Verifique sua compreensão →
1/ Transcreva, do texto sobre migrações no Brasil, o trecho que vai de "Segundo Ablas, Muller" até "em algumas áreas.".
2/ Responda às perguntas sobre o texto das migrações no Brasil:
(a) Segundo Cano, até que década os fluxos migratórios seriam relativamente pequenos?
(b) A que questões estariam relacionados os fluxos "urbano-urbano"?
(c) Qual estado aparece como exceção, inicialmente, à condição do Nordeste de expulsador líquido da população?
3/ Dê continuidade ao texto sobre migrações no Brasil a partir da última frase apresentada.

A consolidação do mercado interno possibilitou a criação de uma infra-estrutura, especialmente de transportes e de comunicações, que interligou todas as regiões brasileiras, facilitando não apenas a instalação de empresas capitalistas em novos espaços, como também, abrindo fronteiras para fluxos migratórios em busca de terra, recursos minerais, oportunidades de trabalho e melhores condições de subsistência (ARAÚJO, 2000a).
Segundo Ablas, Muller e Smith (1985), os movimentos migratórios são importantes porque fornecem indicadores das características assumidas pelo território num processo de desenvolvimento, ao tentarem refletir a atração exercida por determinados centros dinâmicos e o papel desempenhado pela expulsão provocada pela desorganização da produção em algumas áreas.
Como ressalta Cano (1998b), até a década de 1940, os fluxos migratórios seriam relativamente pequenos, agravando-se a partir dos anos 1950, cujos fluxos predominantes seriam no sentido “rural-rural” e “rural-urbano”, decorrentes, sobretudo, dos problemas da estrutura agrária brasileira, como a dificuldade de acesso à propriedade da terra por pequenos e médios produtores; a expansão do número de minifúndios e seu fracionamento; a introdução de máquinas na agricultura; a queda da fertilidade natural do solo; as secas nordestinas e a maior taxa de natalidade da população rural. Apesar da predominância apontada acima, não se deve deixar de considerar os fluxos “urbano-urbano”, que estariam relacionados a questões como o desemprego, os subempregos urbanos e os baixos salários urbanos locais.
Historicamente, a região Nordeste caracterizou-se pela condição de expulsadora líquida da população (exclusive Maranhão, inicialmente) por conta de fenômenos como as secas1 , a estrutura agrária da região e a incapacidade das suas cidades em abrigar o contingente da força de trabalho proveniente de áreas rurais (Tabela 4.92 ). Dessa forma, o crescimento da população das cidades nordestinas deveu-se, em grande medida, ao afluxo de pessoas provenientes de outras áreas, sobretudo do campo, devido à decomposição das relações “coloniais” de produção, sem que isso significasse uma expansão correspondente da economia industrial urbana.

Material fornecido →
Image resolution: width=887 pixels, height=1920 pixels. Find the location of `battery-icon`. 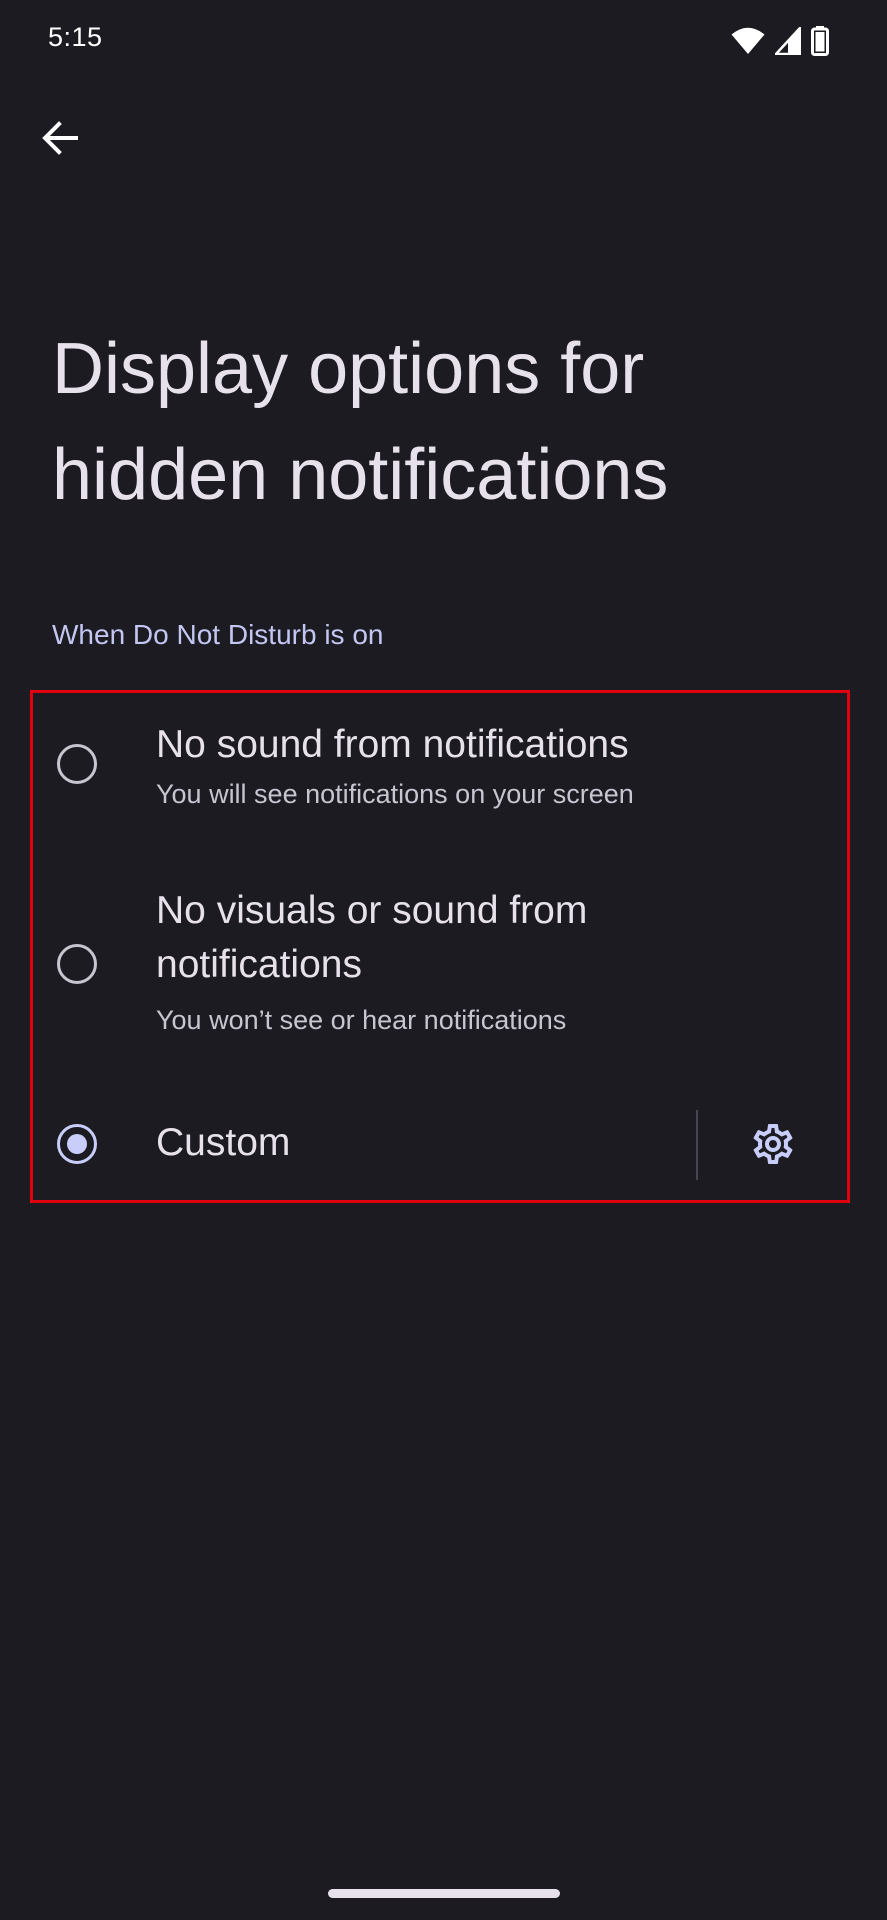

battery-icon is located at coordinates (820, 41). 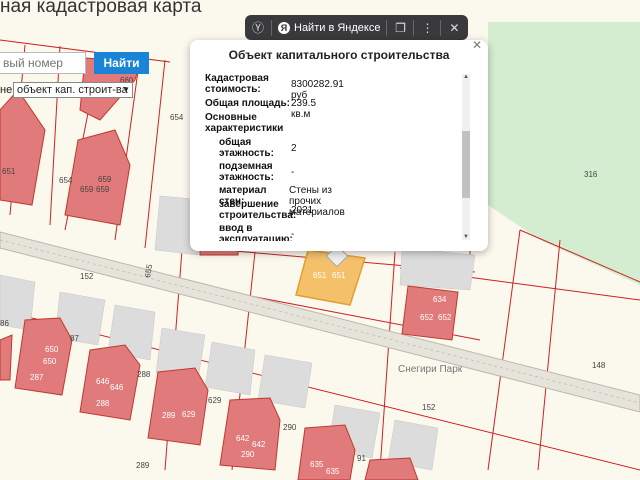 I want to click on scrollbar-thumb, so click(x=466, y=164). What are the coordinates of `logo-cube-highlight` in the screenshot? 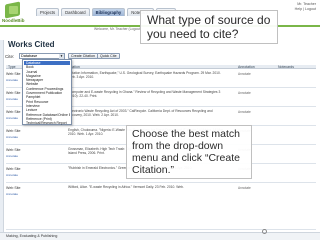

Respostas dos exercícios →
1/
Segundo Ablas, Muller e Smith (1985), os movimentos migratórios são importantes porque fornecem indicadores das características assumidas pelo território num processo de desenvolvimento, ao tentarem refletir a atração exercida por determinados centros dinâmicos e o papel desempenhado pela expulsão provocada pela desorganização da produção em algumas áreas.

2/
(a) Até a década de 1940.
(b) Ao desemprego, aos subempregos urbanos e aos baixos salários urbanos locais.
(c) O Maranhão.

3/
Observando mais detidamente a Tabela 4.9, observa-se que os estados nordestinos, com exceção do Maranhão, foram expulsadores de elevados contingentes populacionais, entre 1960 e 1970, que se dirigiam para o Sudeste (São Paulo e Rio de Janeiro, principalmente), devido à pujança do setor industrial paulista e a elevada urbanização dessas duas cidades, e para as áreas de expansão agrícola, seja no Sul (Paraná, principalmente), Centro-Oeste e alguns estados da região Norte.
No caso de Sergipe, observou-se que o estado foi um expulsador líquido de população, representando 5,2% do saldo emigratório líquido nordestino, entre 1960 e 1970. No que diz respeito à dinâmica especifica do estado, constatou-se que o maior volume de imigrantes seria proveniente do próprio Nordeste, que representou no período intercensitário de 1960 a 1970, um contingente populacional de 22.865 pessoas, ou 84,6% do número de pessoas que entraram no estado durante este período (ver Tabela 4.10, abaixo). Destacaram-se, por sua vez, os estados de Alagoas (42% do total de entradas) e Bahia (28,7% do total de entradas). Em terceiro lugar apareceu o estado de Pernambuco, com 9,4% do total de imigrantes de Sergipe. Uma das explicações para o elevado volume de entradas populacionais provenientes de Alagoas e Bahia poderia estar relacionada à proximidade que esses estados apresentam em relação a Sergipe.
Dos estados que não faziam parte da Região Nordeste, merece referência o estado de São Paulo, com uma contribuição de 7,2% para a imigração sergipana e o Rio de Janeiro, com 4,6%, figurando como quarto e quinto lugares, respectivamente, no total de entradas em Sergipe. Cabe enfatizar que não obstante o Estado de São Paulo fosse um dos maiores receptores líquidos da população migrante brasileira, este também se caracterizava pelo elevado contingente de expulsão populacional 3.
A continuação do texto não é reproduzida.